Facebook Pixel Overview and Impressions of the new Macphun Luminar Software

Overview and Impressions of the new Macphun Luminar Software

Macphun Luminar

An image edited using Macphun Luminar image editing software.

At some point, after you pick up your first digital camera, the question of image editing arises. For years, the leader has been Adobe with their package that includes Lightroom and Photoshop. However, lately, other software companies have been dipping their toes in the waters of image editing applications. One of the latest is MacPhun, makers of the Macphun Creative Kit.  Their entry into image editing, available for Mac OS X based computers only, is called Macphun Luminar.

Luminar is a standalone application for nondestructive RAW processing and image editing, but can also be used as a plugin for Lightroom, Photoshop, Aperture, and Apple Photos. The application window and tools available are identical whether it runs as a standalone or as a plugin.


When opening Luminar, you’ll be presented with a window that gives you two options; Load Image or Batch Processing.

Luminar opening screen

Macphun Luminar workspace

Luminar’s workspace is clean and easy to navigate.
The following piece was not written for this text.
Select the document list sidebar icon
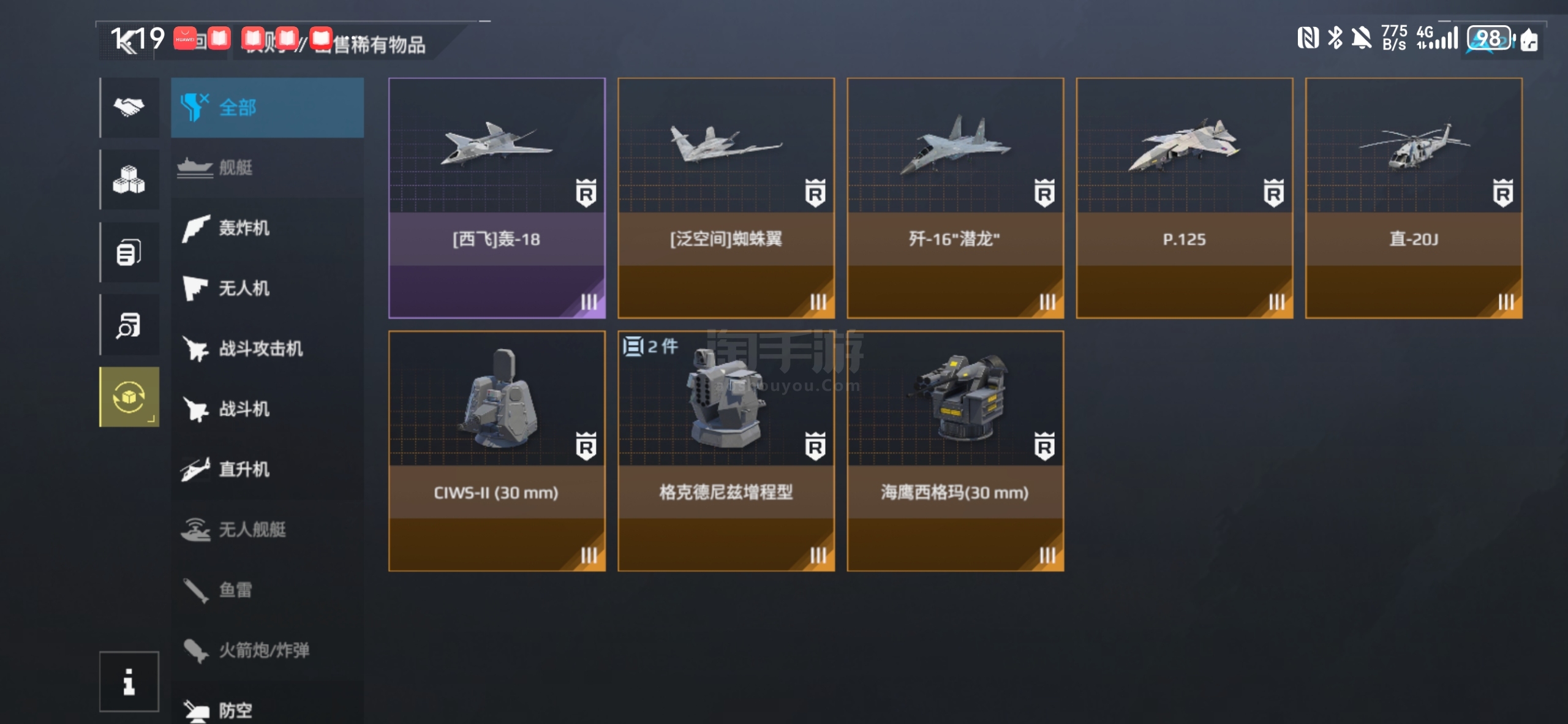This screenshot has height=724, width=1568. point(129,252)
Selecting Batch Processing allows you to drag and drop images, or load them from folders on your computer. You’ll then be prompted to choose certain settings such as a preset to apply (more on the presets later), as well as where you would like the images saved, what type of file to save as, resizing, and file naming. In addition to the opening dialog, Batch Processing is also available from the File menu within the application.

I’m a little disappointed that I can’t see a preview of the preset I’m applying to the batch, but overall, the process is easy to understand and runs pretty efficiently.  I processed a batch of 24 RAW images in just under three minutes on my late 2013 iMac.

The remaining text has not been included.